In what is now an iconic scene from Silence of the Lambs (1991), Hannibal ‘the Cannibal’ Lecter taunts FBI trainee Clarice Starling by telling her about a census taker he once killed. ‘I ate his liver with some fava beans and a nice Chianti’, he says, sucking in a hissing breath as though relishing the taste that lingers in his memory. Lecter and his psychiatrist enthrall Clarice—and, by extension, the audience—with verbal reconstructions of his murders, lingering on the cannibal’s perverse sensual enjoyment. Yet while the early Lecter films show only titillating glimpses of the killer’s ‘art’, the camera in the NBC serial Hannibal (2013 –) lingers with an almost detached fascination on the artist’s corpse-tableaus and haut-cuisine dishes, as though tempting the audience with their grim beauty. Instead of titillating us with tales of gore, Hannibal’s Hannibal dismembers and prepares each corpse in front of our eyes, holding the finished plate under our noses as though to say, ‘There, doesn’t that look good?’ Lecter’s pleasure is no longer a sign of incomprehensible monstrosity; it has become our pleasure as well.

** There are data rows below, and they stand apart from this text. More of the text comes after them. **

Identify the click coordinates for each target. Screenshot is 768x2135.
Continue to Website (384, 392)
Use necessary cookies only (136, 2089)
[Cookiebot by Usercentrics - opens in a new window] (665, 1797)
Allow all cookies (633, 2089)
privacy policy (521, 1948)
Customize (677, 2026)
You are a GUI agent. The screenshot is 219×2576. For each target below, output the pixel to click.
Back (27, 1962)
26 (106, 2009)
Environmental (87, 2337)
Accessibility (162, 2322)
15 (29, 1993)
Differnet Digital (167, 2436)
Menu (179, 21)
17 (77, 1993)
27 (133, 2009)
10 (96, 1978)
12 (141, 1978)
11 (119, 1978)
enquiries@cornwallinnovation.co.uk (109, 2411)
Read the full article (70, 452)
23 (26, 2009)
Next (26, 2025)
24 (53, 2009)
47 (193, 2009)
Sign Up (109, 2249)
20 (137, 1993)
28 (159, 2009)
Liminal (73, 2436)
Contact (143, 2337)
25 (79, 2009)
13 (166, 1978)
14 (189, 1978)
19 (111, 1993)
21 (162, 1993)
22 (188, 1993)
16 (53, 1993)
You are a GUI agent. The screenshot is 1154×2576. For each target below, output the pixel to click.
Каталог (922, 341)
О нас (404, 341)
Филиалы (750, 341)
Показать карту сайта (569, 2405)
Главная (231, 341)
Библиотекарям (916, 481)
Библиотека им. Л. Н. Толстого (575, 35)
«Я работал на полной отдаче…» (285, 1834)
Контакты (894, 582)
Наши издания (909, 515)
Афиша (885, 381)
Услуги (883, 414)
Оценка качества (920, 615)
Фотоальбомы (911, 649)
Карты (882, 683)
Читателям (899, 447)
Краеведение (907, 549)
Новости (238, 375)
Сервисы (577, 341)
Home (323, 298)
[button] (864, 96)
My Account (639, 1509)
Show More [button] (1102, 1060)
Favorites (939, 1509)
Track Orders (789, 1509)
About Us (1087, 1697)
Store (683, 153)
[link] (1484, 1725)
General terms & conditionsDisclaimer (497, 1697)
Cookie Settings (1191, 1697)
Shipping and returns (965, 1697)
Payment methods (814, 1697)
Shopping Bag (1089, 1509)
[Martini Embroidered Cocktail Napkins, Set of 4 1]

Where does this perverse allegiance between audience and killer come from? The cannibal figure in fiction has evolved significantly over time. In Cannibalism in Literature and Film, Jennifer Brown argues that cannibalism is common in fiction not because it has been much practiced in reality (anthropological evidence shows incidents of cannibalism are actually very rare) but rather because it is an almost universal taboo, thus serving as an easy indicator of threatening and encroaching Otherness. The view of the cannibal is that of dangerously ambiguous figure, one who crosses or disregards the essential dividing line that separate the human body (in most cultures considered sacred, superior, or inviolate) from animal bodies. Human consumption of human flesh upsets what Brown calls ‘the most fundamental boundary between the “self and else”’ (7).